Pejzaże, martwe natury, kwiaty i portrety - te odwieczne tematy w malarstwie nie przestają inspirować współczesnych artystów i wzbudzać zainteresowanie ich odbiorców. W czasach dynamicznych zmian, nie tylko w sztuce, te proste motywy nabierają wręcz nowego znaczenia. Skutecznie bowiem przeciwstawiają się agresywnemu, krzykliwemu obrazowaniu z jakim mamy do czynienia w kulturze masowej, w mediach czy reklamie słusznie zwanych przemysłem kulturowym. I chociaż wytwórcy tych technologicznych obrazów - w tym kontekście określenie to bardziej pasuje do nich niż określenie „twórcy" - osiągają spektakularne efekty, zbliżając się czasem do efektu obrazu namalowanego ręką artysty, to mimo wszystko magia żywego malarstwa pozostaje czymś nader wyjątkowym i niepowtarzalnym. W tym przypadku nie działa the Culture of the Copy...Powstające dzisiaj dzieło sztuki malarskiej, a z takim mamy do czynienia w twórczości Kazimierza Wilka, stanowi swoisty azyl dla wyciszenia, kontemplacji i refleksji, która choćby na chwilę pozwala oderwać się od strumienia szybko upływającego czasu mechanicznej pracy i rozrywki.
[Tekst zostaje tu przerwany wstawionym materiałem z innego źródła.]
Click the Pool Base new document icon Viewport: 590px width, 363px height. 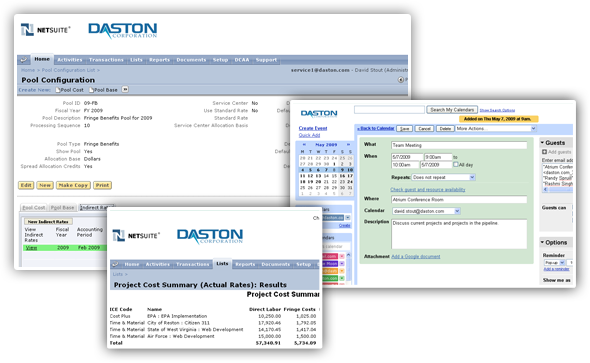[91, 90]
I choć świat kultury masowej nie pozbawiony jest atrakcji i zalet, których do końca nie da się zanegować to właśnie obraz będący wyrazem nie powierzchownej lecz złożonej osobowości artysty daje wyjątkową szansę uniknięcia pułapki bezmyślnej konsumpcji. Pomimo, że obraz można kupić tak jak każdy inny towar luksusowy to tym on się różni, że jest w gruncie rzeczy bezcenny w swej jednostkowości zawierającej siew śladach ręki konkretnego artysty i układających się w przeżycie, które możemy z nim dzielić ilekroć nasz wzrok jako okno naszej duszy skieruje nań swoją uwagę.
A zatem w stosunku do zakupionego obrazu powinniśmy posiąść tę zdolność by zrezygnować z traktowania go jako jedynie przedmiotu ozdabiającego nasz salon czy inne pomieszczenie w domu i dopasowanego do estetyki wnętrza. Co więcej, powinniśmy również zdobyć się na dystans w odniesieniu do jego warsztatowej maestrii oprawnej w złote ramy po to by móc dotrzeć do jego aury, do jego, nie bójmy się tutaj tego słowa, „duszy". Taką szansę dają nam obrazy malowane przez Kazimierza Wilka. Jako artysta jest on spadkobiercą tradycji kolorystycznej szczególnie związanej z krakowską Akademią Sztuk Pięknych będąc jej absolwentem. W ramach tej po impresjonistycznej opcji powstawały i nadal powstają dzieła będące swoistym artystycznym laboratorium różnorodnych rozwiązań w dziedzinie warsztatu malarskiego łączące w sobie temperament intuicję i refleksję przynależną danej osobowości twórczej. Wielu z nich nie obca jest historyczna świadomość źródeł takiego malowania co znajduje czasem wyraz w wizualnych cytatach. U Wilka będą nimi choćby nawiązania do słynnych nenufarów Moneta czy w bardziej wyrafinowany sposób znajdujące swoje odzwierciedlenie w reprodukcjach kalendarzy ściennych w niektórych martwych naturach.
Obrazy pokazywane na wystawie artysta podzielił na dwie kategorie. Są nimi obrazy tematyczne, jak je określa czyli takie w których wyraźnie dominuje jakiś identyfikowalny obiekt czy sylweta jak na przykład w obrazie ukazującym fragment Wawelu. Obok nich występują przedstawienia mające charakter kolorystycznego studium natury. Do ciekawszych zaliczyć można te przedstawiające staw, łąkę czy studium złamanego drzewa. Jednakże w sposobie potraktowania tematu i studium unika on jakiejkolwiek ilustracyjności czy symboliki. Jest to, powiedzielibyśmy, czyste malarstwo dla malarstwa.
Warto również zwrócić uwagę na warsztatową stronę tej twórczości ukazującą miejscami żmudną pracę artysty by wydobyć interesującą go wartość kolorystyczną warstwa po warstwie. To opracowanie dzieła sztuki przypomina miejscami szlifowanie drogich kamieni by nadać im wymagany blask. Bo przecież obraz, jak pisał wielki Polski kolorysta Józef Pankiewicz „(...) zanim zdamy sobie sprawę co przedstawia, jest dla nas przedmiotem, którego powierzchnię widzimy ozdobioną w pewien sposób."